Thursday, February 11, 2010

Bad Reviews

by Jessica

Despite the fact that fewer people are looking to traditional venues to guide their book selections (something Jane addressed earlier this week), it seems to me that a negative review still has significant capacity to do damage. I’m speaking in particular of Adam Haslett’s Union Atlantic, a widely anticipated debut novel from the author of the much praised collection You Are Not a Stranger Here. The subhead in Michiko Kakutani’s February 7th New York Times review reads “A Lumpy, Disappointing Book.” Ouch. Although this does not accurately capture the whole of the review--the same sentence continues “at times, gripping and keenly observed”—I imagine that the folks over at Nan Talese/Doubleday were less than delighted. I read the book as an ARC over the summer and I admired, but did not love, the novel. The comparative coldness of its main characters (here criticized by Kakutani), however, seemed to capture something of the zeitgeist, the culture of corporate malfeasance and unabashed greed that precipitated the recent collapse of the financial industry.
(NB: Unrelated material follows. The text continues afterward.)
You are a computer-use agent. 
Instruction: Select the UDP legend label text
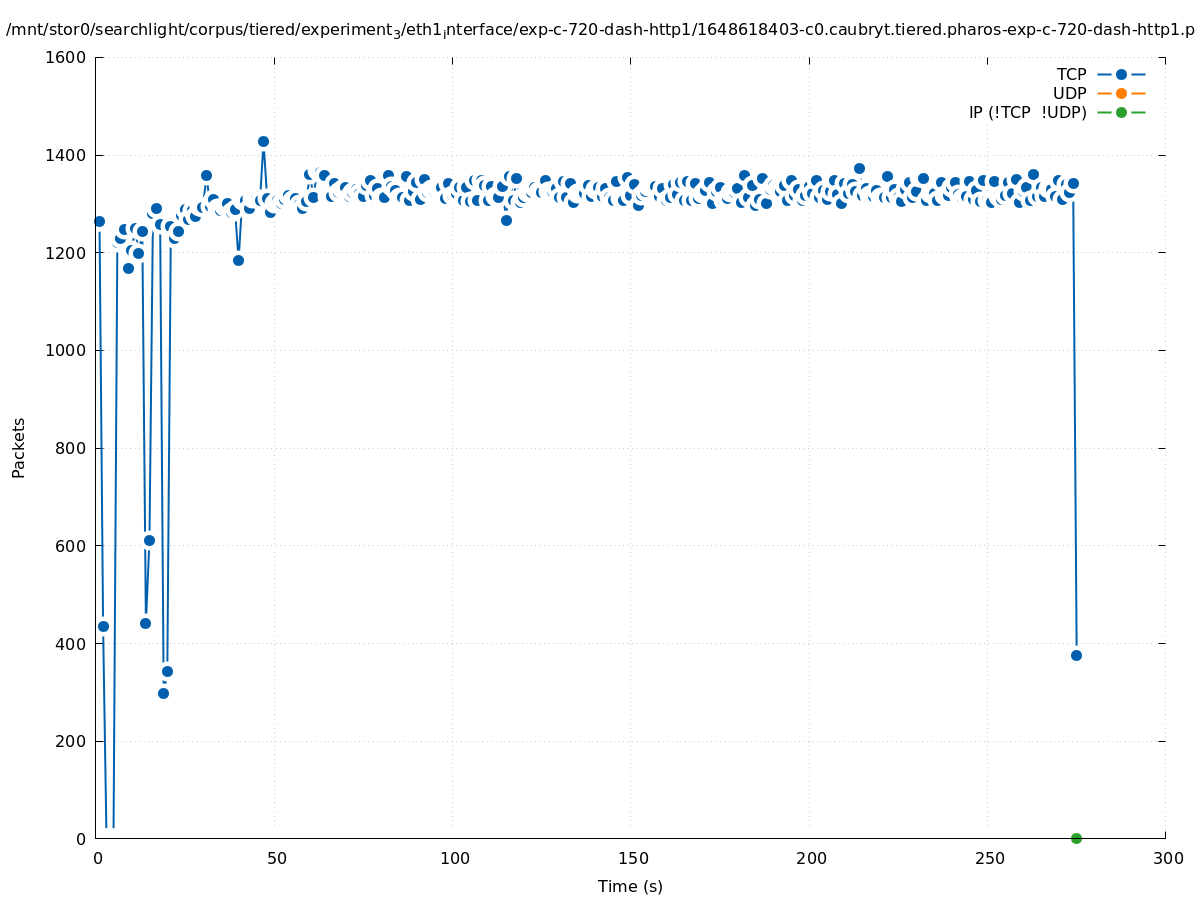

So now my question is, to what degree do bad reviews affect your reading/buying decisions? Do you pay attention to damning print reviews from heavy hitters like New York Times or the New Yorker? Every so often, a spectacularly awful one piques my curiosity. Jane’s post and the subsequent reader responses seem to indicate that reviews, especially old-school print reviews, don’t hold the power people in publishing think that they do. And yet. Reviews are part of building word of mouth; sooner or later, someone, somewhere, needs to know about a book in order to read it and comment. A write up like the one Haslett got can quiet the potential “mouths” (actual or virtual) upon which we increasingly rely.   

 What say you? Does a lukewarm-to-scathing write up give you pause?  If you need help finding some examples of either, check out theworstreviewever.blogspot.com, a blog devoted to wound-licking in the wake of bad reviews

13 comments:

  1. Bad reviews can affect whether I'm interested in a book, but it depends on the whole of the review. If I see clues that the reviewer is someone I'd disagree with, it often makes me more interested in the book.
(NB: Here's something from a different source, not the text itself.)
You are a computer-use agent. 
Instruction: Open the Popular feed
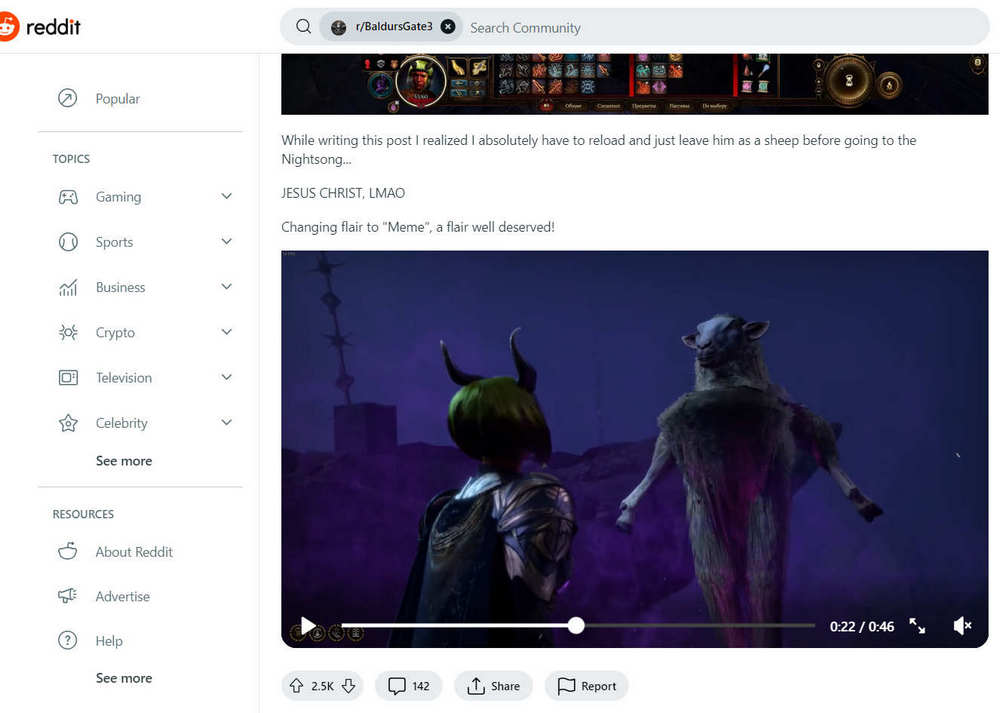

    I have seen too many reviews where the reviewer is just massaging their own ego to actually take any review on it's own terms. And that feeling is even stronger in this day of user reviews, where you have to read the top and bottom reviews before you can get an idea of what really matters.

    (I mean, how many times have you read a horrible review of a favorite restaurant online? I really top notch authentic ethnic restaurant will always attract terrible reviews from people who seem to hate anything but chain restaurants with plastic food.)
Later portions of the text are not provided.